**STATED GOAL**
Rewrite the rows from the line with "Click the year 2003 ending the footnote" up to and including the line with "click(x=556, y=270)", putting "second label" wherever "right label" occurs and changing nothing else.

###

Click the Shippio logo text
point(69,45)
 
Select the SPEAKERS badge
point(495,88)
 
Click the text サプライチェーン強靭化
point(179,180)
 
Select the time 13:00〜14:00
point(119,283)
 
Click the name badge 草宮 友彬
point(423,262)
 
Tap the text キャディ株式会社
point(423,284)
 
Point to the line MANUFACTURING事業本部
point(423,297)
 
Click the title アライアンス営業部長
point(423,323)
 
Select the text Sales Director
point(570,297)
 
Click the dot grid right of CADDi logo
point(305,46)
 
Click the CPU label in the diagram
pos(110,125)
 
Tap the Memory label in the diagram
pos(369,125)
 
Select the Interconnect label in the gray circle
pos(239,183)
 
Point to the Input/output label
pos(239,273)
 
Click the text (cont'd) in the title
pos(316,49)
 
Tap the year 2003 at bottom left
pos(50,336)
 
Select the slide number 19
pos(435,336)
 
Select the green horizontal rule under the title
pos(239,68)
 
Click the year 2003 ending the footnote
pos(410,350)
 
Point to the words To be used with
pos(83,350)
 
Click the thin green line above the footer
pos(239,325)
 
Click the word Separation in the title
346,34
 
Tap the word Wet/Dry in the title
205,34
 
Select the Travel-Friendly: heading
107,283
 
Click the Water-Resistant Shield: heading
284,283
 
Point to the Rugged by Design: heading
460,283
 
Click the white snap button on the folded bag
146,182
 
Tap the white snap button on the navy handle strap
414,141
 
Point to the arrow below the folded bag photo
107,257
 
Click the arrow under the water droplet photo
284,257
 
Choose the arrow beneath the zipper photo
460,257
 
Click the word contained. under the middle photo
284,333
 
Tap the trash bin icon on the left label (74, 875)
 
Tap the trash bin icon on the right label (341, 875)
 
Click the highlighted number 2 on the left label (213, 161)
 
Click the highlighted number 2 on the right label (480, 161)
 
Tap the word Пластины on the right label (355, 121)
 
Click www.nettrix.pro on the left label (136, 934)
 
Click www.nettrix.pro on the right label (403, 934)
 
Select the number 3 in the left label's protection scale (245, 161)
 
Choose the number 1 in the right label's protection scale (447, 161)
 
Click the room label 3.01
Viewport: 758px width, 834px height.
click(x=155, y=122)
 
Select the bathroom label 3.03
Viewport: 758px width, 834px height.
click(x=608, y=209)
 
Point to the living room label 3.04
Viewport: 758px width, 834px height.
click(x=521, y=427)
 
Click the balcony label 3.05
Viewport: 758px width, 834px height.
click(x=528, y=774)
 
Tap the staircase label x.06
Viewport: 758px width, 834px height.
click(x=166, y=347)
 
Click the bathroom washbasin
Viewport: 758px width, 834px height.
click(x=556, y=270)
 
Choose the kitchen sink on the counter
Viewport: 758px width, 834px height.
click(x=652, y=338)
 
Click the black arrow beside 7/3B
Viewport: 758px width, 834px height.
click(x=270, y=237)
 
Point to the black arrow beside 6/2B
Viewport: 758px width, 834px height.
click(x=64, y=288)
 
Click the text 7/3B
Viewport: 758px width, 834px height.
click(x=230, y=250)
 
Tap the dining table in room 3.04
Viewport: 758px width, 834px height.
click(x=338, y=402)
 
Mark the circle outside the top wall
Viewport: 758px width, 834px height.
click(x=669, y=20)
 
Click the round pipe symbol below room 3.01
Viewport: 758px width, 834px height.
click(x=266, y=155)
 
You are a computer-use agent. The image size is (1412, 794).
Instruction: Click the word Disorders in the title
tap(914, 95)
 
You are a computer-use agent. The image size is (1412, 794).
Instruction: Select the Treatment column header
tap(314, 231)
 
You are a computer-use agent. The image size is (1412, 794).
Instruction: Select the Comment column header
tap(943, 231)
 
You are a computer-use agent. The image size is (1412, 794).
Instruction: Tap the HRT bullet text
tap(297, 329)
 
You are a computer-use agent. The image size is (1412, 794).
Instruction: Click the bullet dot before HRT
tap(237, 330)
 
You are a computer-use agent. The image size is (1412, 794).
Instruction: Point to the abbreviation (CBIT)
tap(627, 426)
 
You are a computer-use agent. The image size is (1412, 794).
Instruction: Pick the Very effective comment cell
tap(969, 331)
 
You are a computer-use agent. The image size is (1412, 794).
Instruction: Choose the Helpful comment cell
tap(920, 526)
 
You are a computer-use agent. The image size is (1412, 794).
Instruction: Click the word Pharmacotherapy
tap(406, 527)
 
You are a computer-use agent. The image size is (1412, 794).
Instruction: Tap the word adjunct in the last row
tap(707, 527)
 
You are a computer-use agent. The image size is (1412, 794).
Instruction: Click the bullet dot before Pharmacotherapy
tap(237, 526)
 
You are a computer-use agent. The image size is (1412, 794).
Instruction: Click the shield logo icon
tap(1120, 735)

###

**WRITTEN RESPONSE**
Click the year 2003 ending the footnote
pos(410,350)
 
Point to the words To be used with
pos(83,350)
 
Click the thin green line above the footer
pos(239,325)
 
Click the word Separation in the title
346,34
 
Tap the word Wet/Dry in the title
205,34
 
Select the Travel-Friendly: heading
107,283
 
Click the Water-Resistant Shield: heading
284,283
 
Point to the Rugged by Design: heading
460,283
 
Click the white snap button on the folded bag
146,182
 
Tap the white snap button on the navy handle strap
414,141
 
Point to the arrow below the folded bag photo
107,257
 
Click the arrow under the water droplet photo
284,257
 
Choose the arrow beneath the zipper photo
460,257
 
Click the word contained. under the middle photo
284,333
 
Tap the trash bin icon on the left label (74, 875)
 
Tap the trash bin icon on the second label (341, 875)
 
Click the highlighted number 2 on the left label (213, 161)
 
Click the highlighted number 2 on the second label (480, 161)
 
Tap the word Пластины on the second label (355, 121)
 
Click www.nettrix.pro on the left label (136, 934)
 
Click www.nettrix.pro on the second label (403, 934)
 
Select the number 3 in the left label's protection scale (245, 161)
 
Choose the number 1 in the second label's protection scale (447, 161)
 
Click the room label 3.01
Viewport: 758px width, 834px height.
click(x=155, y=122)
 
Select the bathroom label 3.03
Viewport: 758px width, 834px height.
click(x=608, y=209)
 
Point to the living room label 3.04
Viewport: 758px width, 834px height.
click(x=521, y=427)
 
Click the balcony label 3.05
Viewport: 758px width, 834px height.
click(x=528, y=774)
 
Tap the staircase label x.06
Viewport: 758px width, 834px height.
click(x=166, y=347)
 
Click the bathroom washbasin
Viewport: 758px width, 834px height.
click(x=556, y=270)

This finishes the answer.